I started with storyboards and shot listing and all that. I always knew I wanted to deviate to anything that we could respond to on the day, weather-wise, the actors, but after shooting a couple of scenes that way, we just threw it all away and I never storyboarded another thing.

In pre-production there was also the technical aspect, where he and I spent many weeks together talking about the photography. The photographer Todd Hido was kind of an influence on us both, and just the Delta. We’d just go out into this beautiful place, take the cameras out and look around. We would just examine every aspect of every location. It was all just long master shots that I subsequently cut up into pieces, but we shot it as long master shots. We wanted it to be visually impressive as well, not just documenting something but also documenting visual poetry as much as possible. So yeah, we spent a lot of time figuring out how to follow people around inside of spaces and outside, compositionally you can’t go wrong. Lol’s a brilliant cinematographer. He is hugely responsible for the aesthetic of this film.
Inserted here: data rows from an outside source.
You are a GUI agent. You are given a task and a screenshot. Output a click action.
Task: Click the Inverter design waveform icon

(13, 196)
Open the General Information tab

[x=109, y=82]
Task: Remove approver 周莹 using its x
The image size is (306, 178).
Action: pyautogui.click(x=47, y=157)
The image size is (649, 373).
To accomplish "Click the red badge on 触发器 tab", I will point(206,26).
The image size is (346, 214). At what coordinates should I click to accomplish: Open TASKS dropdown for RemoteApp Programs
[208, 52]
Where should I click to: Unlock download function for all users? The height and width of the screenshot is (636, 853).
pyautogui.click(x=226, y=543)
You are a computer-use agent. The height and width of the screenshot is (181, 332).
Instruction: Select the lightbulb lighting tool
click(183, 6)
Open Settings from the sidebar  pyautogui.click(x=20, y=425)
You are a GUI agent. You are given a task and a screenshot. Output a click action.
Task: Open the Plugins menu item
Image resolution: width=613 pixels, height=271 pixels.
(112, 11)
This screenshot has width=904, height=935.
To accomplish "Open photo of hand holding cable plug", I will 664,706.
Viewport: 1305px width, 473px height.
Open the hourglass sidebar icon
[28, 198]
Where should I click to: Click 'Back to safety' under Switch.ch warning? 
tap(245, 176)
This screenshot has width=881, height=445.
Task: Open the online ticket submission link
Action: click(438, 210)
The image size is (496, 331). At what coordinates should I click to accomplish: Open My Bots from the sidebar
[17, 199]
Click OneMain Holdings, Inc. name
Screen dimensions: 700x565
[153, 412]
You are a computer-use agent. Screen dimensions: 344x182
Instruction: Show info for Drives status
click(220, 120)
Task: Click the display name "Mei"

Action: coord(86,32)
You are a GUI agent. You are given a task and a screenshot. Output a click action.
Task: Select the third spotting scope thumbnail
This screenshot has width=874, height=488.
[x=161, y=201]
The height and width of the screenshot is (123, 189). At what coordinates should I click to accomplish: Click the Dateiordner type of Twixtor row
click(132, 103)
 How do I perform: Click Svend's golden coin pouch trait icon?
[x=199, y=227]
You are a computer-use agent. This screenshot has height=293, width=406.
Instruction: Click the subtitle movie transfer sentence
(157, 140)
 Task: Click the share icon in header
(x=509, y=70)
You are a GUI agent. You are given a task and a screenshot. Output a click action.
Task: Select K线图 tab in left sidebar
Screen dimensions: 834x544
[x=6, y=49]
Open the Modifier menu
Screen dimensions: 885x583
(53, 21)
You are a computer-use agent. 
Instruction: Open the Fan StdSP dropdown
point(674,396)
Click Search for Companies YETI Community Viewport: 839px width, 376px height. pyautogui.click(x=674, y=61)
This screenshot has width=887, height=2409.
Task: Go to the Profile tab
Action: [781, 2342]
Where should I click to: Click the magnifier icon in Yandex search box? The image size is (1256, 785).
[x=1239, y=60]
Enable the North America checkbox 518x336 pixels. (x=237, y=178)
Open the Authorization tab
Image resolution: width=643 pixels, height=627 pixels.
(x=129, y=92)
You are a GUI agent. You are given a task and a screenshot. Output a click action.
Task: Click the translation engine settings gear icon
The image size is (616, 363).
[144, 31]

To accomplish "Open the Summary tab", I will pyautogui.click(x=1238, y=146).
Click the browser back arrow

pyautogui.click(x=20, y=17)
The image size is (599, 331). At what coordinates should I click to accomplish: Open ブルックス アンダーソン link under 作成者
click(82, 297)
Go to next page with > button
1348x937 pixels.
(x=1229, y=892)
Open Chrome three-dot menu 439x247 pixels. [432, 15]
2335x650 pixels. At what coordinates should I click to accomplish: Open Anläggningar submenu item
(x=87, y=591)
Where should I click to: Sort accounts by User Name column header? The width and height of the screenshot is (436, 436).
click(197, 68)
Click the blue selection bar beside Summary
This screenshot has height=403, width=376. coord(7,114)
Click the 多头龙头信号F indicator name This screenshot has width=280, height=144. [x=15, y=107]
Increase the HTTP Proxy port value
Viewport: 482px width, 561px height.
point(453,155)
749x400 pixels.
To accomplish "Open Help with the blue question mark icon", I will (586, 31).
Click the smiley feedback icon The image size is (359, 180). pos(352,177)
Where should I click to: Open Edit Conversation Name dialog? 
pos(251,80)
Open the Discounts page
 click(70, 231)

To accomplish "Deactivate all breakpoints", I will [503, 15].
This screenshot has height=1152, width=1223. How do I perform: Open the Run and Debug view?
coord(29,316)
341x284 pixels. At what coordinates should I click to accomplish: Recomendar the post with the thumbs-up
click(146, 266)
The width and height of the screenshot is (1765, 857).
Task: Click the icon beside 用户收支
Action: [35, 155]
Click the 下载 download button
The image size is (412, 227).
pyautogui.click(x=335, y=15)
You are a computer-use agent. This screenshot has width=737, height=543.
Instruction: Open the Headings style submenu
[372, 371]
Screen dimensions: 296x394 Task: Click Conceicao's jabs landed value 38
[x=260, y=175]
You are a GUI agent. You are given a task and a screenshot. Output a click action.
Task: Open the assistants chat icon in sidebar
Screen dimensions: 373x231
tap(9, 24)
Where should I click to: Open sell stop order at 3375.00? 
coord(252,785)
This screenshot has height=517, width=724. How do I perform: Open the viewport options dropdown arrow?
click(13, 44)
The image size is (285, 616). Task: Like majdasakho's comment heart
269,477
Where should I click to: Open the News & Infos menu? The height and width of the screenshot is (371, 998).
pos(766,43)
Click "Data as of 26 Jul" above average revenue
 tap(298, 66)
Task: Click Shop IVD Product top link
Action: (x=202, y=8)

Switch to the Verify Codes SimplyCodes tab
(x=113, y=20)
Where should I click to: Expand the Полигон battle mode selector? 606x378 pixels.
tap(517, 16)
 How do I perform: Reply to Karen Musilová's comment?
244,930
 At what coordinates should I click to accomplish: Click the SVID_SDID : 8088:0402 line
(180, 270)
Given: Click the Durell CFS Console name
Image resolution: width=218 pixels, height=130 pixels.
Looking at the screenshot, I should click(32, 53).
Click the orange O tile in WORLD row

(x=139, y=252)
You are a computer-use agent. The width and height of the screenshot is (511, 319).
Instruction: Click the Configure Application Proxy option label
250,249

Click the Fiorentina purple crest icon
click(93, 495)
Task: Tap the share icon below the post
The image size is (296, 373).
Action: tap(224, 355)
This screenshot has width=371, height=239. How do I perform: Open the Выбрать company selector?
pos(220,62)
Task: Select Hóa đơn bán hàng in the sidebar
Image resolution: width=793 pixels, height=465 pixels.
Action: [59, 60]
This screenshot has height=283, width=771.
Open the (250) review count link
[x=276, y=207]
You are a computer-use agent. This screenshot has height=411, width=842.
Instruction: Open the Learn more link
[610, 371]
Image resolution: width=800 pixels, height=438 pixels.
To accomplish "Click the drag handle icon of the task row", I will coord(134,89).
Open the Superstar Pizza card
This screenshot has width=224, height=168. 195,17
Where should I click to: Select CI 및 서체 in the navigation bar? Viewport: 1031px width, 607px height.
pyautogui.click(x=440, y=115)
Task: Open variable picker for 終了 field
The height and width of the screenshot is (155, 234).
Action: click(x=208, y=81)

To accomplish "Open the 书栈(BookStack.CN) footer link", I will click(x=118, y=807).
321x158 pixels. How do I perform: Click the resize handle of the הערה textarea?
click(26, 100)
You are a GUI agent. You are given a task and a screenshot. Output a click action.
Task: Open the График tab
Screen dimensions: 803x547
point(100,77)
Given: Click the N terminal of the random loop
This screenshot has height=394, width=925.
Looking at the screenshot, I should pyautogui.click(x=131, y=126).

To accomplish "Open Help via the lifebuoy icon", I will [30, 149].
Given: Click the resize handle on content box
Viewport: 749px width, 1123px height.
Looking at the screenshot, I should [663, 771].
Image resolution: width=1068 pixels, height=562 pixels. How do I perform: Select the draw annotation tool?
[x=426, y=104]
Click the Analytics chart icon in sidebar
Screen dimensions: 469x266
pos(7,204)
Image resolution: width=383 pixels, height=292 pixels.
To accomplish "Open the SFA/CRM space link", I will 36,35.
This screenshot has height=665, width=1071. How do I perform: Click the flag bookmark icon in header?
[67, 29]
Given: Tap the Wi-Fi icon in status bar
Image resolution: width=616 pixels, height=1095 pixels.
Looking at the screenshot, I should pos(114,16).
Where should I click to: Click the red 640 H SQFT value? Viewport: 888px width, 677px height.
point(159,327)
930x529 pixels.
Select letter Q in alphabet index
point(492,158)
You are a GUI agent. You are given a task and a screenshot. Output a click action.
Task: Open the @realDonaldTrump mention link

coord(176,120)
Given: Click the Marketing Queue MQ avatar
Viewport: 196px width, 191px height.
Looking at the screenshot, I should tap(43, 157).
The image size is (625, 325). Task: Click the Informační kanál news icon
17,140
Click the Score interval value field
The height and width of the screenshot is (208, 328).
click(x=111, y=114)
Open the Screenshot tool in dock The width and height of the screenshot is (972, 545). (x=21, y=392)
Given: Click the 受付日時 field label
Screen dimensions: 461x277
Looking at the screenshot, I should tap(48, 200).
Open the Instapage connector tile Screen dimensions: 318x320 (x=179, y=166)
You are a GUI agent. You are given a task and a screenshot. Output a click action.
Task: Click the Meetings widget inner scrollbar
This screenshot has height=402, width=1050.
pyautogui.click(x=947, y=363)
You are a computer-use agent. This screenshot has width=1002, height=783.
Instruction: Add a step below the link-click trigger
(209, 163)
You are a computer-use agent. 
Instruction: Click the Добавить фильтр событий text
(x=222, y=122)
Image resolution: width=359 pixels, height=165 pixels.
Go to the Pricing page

What did you shoot the film on?

Super 35. Then we blew it up anamorphic on an optical printer.

Wow… Super 35? That must’ve cost you!

We got a really great deal. It was a super great deal from Technicolor.

What inspires you as a filmmaker or as a creative person?

It sounds stupid or cliché I guess, but people inspire me. I like to ride on buses and be around humans that don’t know I’m present. The guiding technical principal of this film is David Bowie in The Man Who Fell to Earth… The camera is the way I observe my environment, the way I’m moved by my environment. Like an alien that has no comprehension of the world they’re in but is observing… It’s slightly detached and objective. Watching people in their suffering or their joy. That was the guiding principal. Lol and I would talk about it in terms of David Bowie. So people move me. Being amongst people in cities, that’s what does it for me. Music too. Those do things to you that you can’t express. It’s emotional responses, and you can’t articulate these things, but they do drive creative design processes. It drove creative processes for this film.

So do you have any thoughts or advice you’d like to share with any new filmmakers out there?

Don’t try to hold out for actors and big bucks. On the smallest scale you can, just make your films. Don’t wait for the industry, especially in this country. It’s a producer driven industry, so make your own stuff. Whatever it takes. Digital video is an excellent medium. It’s all about the story. Keep your stories simple, inexpensive and make them yourselves… that can take you places. You can do something better after that, but don’t wait around forever waiting for the money to fall into your lap. It’s just not going to happen! But you can make your own shit – so do! That would be my advice. That’s finally what I did, after waiting and waiting and playing with the agents and all that other shit. Just make your own thing.